### What is required
Reproduce the lines of the records below, from the line with "At what coordinates" to the line with "[1396, 313]", and omit the pictures.

═════ Recorded data ═════

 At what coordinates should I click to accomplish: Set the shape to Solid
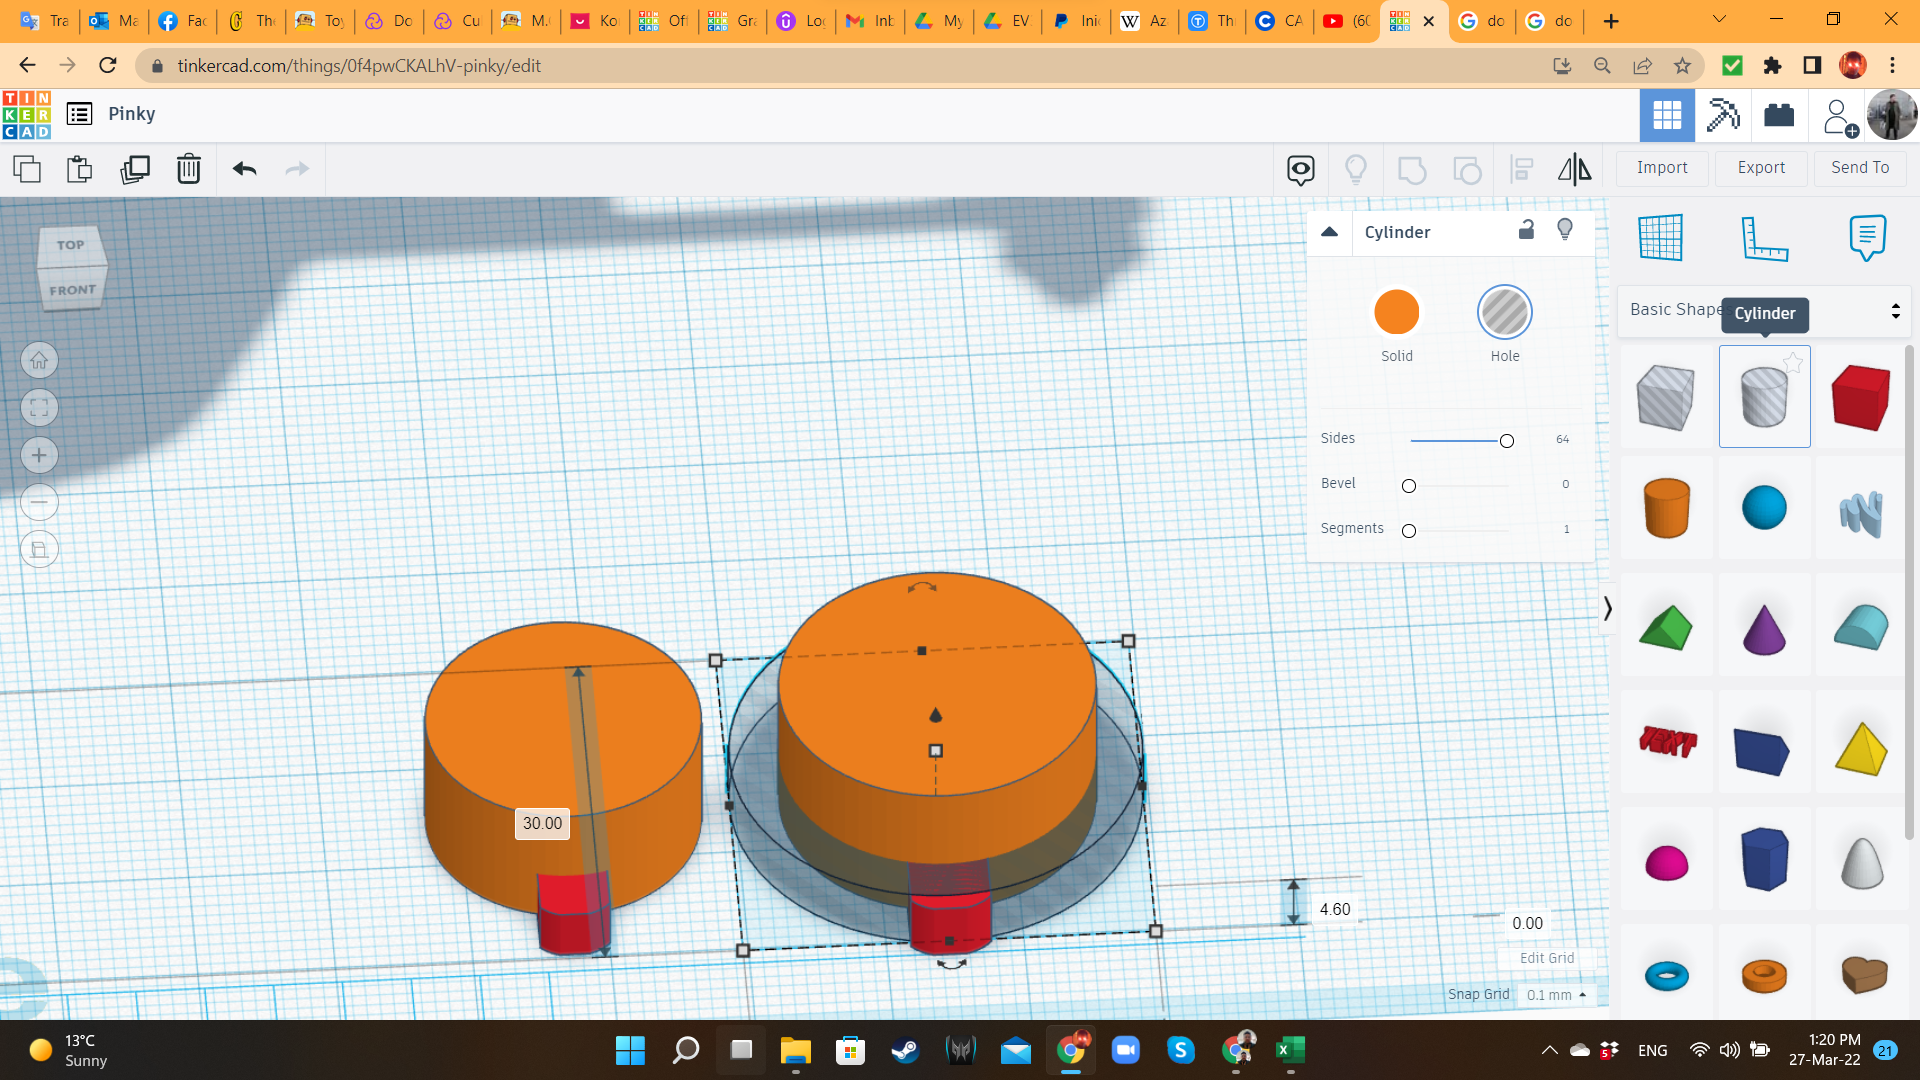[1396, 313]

═════
═════ Recorded data ═════

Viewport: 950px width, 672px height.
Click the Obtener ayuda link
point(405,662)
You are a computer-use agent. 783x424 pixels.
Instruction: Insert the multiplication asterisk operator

═════

### Reply to the task
 At what coordinates should I click to accomplish: Set the shape to Solid
[1396, 313]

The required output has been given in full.